> _Work to be completed_:
Each entry needs to be reproduced verbatim.

[Records contained in a dataset]
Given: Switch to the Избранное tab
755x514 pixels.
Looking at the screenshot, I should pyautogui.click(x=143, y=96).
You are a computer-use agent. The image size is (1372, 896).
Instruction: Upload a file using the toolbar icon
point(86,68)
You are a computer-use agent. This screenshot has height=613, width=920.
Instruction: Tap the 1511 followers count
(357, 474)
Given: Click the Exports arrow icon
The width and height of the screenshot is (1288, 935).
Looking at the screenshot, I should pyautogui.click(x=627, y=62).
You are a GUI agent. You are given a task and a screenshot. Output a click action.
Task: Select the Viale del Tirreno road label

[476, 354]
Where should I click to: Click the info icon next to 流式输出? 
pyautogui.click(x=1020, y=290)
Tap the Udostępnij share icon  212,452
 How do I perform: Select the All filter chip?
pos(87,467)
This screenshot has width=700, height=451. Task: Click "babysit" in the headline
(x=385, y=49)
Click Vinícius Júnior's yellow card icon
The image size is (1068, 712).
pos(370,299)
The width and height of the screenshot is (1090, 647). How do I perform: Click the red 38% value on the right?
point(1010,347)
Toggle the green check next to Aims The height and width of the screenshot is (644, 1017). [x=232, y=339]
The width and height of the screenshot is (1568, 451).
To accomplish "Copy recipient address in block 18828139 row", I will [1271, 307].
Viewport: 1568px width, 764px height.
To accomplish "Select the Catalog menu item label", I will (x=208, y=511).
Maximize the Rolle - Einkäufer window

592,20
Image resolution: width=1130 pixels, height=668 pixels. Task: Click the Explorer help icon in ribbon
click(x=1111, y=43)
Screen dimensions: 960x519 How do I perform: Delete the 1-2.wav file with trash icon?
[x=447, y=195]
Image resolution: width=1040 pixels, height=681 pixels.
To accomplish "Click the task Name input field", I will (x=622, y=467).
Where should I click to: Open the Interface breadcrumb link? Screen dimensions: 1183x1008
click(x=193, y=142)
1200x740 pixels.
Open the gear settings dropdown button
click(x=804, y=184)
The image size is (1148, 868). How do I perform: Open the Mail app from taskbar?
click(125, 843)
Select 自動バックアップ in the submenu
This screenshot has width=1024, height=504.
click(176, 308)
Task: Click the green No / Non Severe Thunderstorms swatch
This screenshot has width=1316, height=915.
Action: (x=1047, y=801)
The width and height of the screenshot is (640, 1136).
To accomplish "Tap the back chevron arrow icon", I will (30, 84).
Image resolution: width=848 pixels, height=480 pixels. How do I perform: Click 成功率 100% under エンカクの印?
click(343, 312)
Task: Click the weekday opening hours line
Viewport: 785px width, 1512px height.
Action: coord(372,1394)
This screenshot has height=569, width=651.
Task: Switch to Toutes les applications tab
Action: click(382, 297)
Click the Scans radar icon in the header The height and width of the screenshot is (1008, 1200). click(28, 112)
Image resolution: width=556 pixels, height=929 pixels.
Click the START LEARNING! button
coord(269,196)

> _Task answer_:
Given: Switch to the Избранное tab
755x514 pixels.
Looking at the screenshot, I should pyautogui.click(x=143, y=96).
You are a computer-use agent. The image size is (1372, 896).
Instruction: Upload a file using the toolbar icon
point(86,68)
You are a computer-use agent. This screenshot has height=613, width=920.
Instruction: Tap the 1511 followers count
(357, 474)
Given: Click the Exports arrow icon
The width and height of the screenshot is (1288, 935).
Looking at the screenshot, I should pyautogui.click(x=627, y=62).
You are a GUI agent. You are given a task and a screenshot. Output a click action.
Task: Select the Viale del Tirreno road label

[476, 354]
Where should I click to: Click the info icon next to 流式输出? 
pyautogui.click(x=1020, y=290)
Tap the Udostępnij share icon  212,452
 How do I perform: Select the All filter chip?
pos(87,467)
This screenshot has width=700, height=451. Task: Click "babysit" in the headline
(x=385, y=49)
Click Vinícius Júnior's yellow card icon
The image size is (1068, 712).
pos(370,299)
The width and height of the screenshot is (1090, 647). How do I perform: Click the red 38% value on the right?
point(1010,347)
Toggle the green check next to Aims The height and width of the screenshot is (644, 1017). [x=232, y=339]
The width and height of the screenshot is (1568, 451).
To accomplish "Copy recipient address in block 18828139 row", I will [1271, 307].
Viewport: 1568px width, 764px height.
To accomplish "Select the Catalog menu item label", I will (x=208, y=511).
Maximize the Rolle - Einkäufer window

592,20
Image resolution: width=1130 pixels, height=668 pixels. Task: Click the Explorer help icon in ribbon
click(x=1111, y=43)
Screen dimensions: 960x519 How do I perform: Delete the 1-2.wav file with trash icon?
[x=447, y=195]
Image resolution: width=1040 pixels, height=681 pixels.
To accomplish "Click the task Name input field", I will (x=622, y=467).
Where should I click to: Open the Interface breadcrumb link? Screen dimensions: 1183x1008
click(x=193, y=142)
1200x740 pixels.
Open the gear settings dropdown button
click(x=804, y=184)
The image size is (1148, 868). How do I perform: Open the Mail app from taskbar?
click(125, 843)
Select 自動バックアップ in the submenu
This screenshot has width=1024, height=504.
click(176, 308)
Task: Click the green No / Non Severe Thunderstorms swatch
This screenshot has width=1316, height=915.
Action: (x=1047, y=801)
The width and height of the screenshot is (640, 1136).
To accomplish "Tap the back chevron arrow icon", I will (30, 84).
Image resolution: width=848 pixels, height=480 pixels. How do I perform: Click 成功率 100% under エンカクの印?
click(343, 312)
Task: Click the weekday opening hours line
Viewport: 785px width, 1512px height.
Action: coord(372,1394)
This screenshot has height=569, width=651.
Task: Switch to Toutes les applications tab
Action: click(382, 297)
Click the Scans radar icon in the header The height and width of the screenshot is (1008, 1200). click(28, 112)
Image resolution: width=556 pixels, height=929 pixels.
Click the START LEARNING! button
coord(269,196)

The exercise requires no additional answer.